Araştırma Komisyonu Meclis’teki tüm partilerin görevlendirdikleri milletvekilleriyle oluşturulmuştu. Ekim ayında çalışmaya başlayan komisyonun bütün oturumları AK Partililer ile muhalefet vekillerinin tartışmalarına sahne oldu. Zira CHP’liler darbe gecesi bir pazarlık olup olmadığı sorusunu sormak için MİT Müsteşarı Hakan Fidan ve Genelkurmay Başkanı Hulusi Akar’ın ifadeye çağırılmasını istediler. Ancak AK Partili komisyon üyeleri bu talebi reddetti.

Hükümet darbenin ardından bu ve benzeri iddiaların kamuoyunda tartışılması konusunda çekimser davranıyor. Hatta AK Parti’nin geçmişte Fethullah Gülen ile kurduğu samimi ilişkinin gündemde tutulması, siyasi iktidarı oldukça rahatsız ediyor.
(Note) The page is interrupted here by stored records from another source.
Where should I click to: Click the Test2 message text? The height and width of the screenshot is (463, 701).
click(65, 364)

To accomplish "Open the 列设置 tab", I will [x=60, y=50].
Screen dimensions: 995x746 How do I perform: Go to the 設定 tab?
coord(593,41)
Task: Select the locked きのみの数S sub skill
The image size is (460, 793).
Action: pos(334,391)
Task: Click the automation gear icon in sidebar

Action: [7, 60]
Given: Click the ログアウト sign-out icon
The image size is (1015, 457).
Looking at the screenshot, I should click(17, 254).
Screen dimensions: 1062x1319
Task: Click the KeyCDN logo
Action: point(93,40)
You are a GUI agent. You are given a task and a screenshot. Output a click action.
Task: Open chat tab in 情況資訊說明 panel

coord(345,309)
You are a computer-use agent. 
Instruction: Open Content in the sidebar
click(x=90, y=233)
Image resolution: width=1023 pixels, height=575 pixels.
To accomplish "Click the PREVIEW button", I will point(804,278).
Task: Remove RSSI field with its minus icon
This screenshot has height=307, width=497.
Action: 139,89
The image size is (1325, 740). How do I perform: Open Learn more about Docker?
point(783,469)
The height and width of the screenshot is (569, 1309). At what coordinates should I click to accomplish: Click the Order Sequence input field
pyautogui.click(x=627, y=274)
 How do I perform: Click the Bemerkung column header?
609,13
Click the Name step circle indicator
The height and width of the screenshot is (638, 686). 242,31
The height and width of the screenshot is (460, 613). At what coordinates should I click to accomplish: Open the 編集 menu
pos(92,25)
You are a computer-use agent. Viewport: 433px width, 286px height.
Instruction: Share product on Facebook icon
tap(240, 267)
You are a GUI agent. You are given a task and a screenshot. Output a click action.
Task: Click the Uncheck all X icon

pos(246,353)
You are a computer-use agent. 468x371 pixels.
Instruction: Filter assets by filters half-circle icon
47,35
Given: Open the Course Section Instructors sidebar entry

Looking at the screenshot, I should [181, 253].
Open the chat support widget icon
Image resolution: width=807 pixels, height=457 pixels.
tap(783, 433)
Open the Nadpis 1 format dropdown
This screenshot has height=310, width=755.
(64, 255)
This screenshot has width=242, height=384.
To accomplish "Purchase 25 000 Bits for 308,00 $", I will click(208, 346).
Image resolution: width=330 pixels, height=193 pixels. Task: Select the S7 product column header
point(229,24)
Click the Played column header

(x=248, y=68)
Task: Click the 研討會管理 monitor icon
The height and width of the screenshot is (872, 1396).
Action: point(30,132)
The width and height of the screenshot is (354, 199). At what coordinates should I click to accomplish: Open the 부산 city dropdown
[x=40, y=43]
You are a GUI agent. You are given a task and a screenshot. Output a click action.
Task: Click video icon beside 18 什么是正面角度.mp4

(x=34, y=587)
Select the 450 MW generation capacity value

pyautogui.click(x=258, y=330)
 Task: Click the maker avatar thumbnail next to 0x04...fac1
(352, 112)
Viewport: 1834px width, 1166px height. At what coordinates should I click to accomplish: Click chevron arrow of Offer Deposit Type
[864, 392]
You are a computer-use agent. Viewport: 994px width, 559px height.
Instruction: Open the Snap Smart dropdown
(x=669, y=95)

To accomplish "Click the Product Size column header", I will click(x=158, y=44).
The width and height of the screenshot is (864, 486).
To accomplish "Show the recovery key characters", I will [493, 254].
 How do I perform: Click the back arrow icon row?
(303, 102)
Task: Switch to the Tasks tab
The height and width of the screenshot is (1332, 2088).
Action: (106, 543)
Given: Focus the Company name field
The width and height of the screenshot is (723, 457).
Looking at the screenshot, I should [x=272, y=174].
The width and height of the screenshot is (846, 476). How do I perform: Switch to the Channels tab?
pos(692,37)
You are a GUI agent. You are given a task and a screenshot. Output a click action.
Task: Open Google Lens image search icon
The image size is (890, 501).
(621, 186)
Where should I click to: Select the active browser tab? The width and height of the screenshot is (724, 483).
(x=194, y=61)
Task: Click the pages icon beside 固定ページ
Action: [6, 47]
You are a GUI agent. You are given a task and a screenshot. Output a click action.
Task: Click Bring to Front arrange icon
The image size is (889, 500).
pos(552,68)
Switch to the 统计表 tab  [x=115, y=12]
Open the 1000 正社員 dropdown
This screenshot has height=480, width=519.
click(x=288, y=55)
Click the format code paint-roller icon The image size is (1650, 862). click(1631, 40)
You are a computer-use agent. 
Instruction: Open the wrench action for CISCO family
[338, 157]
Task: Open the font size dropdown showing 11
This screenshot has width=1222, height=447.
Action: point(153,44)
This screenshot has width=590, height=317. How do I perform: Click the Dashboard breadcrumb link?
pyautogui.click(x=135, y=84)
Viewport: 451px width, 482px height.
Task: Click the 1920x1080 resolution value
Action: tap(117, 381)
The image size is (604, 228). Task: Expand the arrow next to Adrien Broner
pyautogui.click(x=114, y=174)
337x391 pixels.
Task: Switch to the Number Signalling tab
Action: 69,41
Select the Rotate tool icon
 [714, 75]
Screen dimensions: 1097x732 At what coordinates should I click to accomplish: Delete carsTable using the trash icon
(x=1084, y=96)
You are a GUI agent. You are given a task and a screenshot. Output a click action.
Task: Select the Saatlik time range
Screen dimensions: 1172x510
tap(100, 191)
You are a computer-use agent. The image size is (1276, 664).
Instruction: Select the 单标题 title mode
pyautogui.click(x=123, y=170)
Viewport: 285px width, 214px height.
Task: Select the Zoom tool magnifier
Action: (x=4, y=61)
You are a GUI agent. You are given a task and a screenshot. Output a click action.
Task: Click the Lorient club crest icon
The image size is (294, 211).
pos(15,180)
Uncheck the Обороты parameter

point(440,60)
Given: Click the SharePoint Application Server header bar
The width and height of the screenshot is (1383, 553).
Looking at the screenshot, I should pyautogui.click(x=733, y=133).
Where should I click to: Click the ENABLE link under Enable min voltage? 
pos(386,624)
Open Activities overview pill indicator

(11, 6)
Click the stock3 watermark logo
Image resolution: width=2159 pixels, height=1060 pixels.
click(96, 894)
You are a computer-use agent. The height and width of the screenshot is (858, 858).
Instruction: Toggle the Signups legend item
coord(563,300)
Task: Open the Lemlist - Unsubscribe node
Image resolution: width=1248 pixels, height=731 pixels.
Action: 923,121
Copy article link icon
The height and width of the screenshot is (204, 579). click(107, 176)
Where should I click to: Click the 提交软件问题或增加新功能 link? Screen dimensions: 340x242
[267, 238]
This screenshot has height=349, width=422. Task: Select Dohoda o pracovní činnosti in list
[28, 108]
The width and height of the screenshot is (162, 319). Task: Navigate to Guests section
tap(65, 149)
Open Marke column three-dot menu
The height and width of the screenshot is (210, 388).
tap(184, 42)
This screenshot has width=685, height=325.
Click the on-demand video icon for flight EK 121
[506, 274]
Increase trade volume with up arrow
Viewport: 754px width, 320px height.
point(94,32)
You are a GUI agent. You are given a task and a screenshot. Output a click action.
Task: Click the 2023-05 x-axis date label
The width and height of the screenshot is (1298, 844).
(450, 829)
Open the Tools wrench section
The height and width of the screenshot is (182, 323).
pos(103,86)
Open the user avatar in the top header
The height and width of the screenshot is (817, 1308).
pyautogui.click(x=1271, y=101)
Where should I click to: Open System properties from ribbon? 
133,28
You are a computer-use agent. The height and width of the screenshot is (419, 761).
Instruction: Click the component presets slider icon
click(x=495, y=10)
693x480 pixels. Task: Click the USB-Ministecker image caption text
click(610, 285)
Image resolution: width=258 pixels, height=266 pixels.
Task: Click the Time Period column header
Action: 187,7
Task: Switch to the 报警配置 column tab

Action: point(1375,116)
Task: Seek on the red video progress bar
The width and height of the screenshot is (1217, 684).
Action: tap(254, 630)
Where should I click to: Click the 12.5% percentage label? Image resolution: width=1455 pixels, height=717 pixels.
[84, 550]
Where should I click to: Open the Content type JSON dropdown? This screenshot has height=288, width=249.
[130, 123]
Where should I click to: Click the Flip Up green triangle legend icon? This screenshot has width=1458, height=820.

Bu tartışmaların önünü kapatmak isteyen AK Partili üyeler komisyonda farklı bir strateji izledi. Fethullah Gülen’in varlık gösterdiği 40 yıl boyunca tüm siyasi iktidar tarafından desteklendiği tezini kuvvetlendirmek için eski siyasetçileri ve askerleri komisyona davet etti. Ancak süreç hiç de böyle işlemedi. Mesela eski İçişleri Bakanı Mehmet Ağar, “Benim dönemimde bu yapılanmadan kimse etkin bir göreve gelmedi” diyerek, Emniyet’teki FETÖ’cü yapılanmanın sorumluluğunu AK Parti’ye yükledi. Eski Genelkurmay Başkanı Hilmi Özkök’ün “Hükümeti FETÖ’ye karşı uyardık ama bir şey yapmadılar” sözleri de çok tartışıldı. Bu ifadeler AK Parti’yi zor duruma sokunca Cumhurbaşkanı Erdoğan ani bir kararla komisyonun çalışmalarını bitirmesini istedi.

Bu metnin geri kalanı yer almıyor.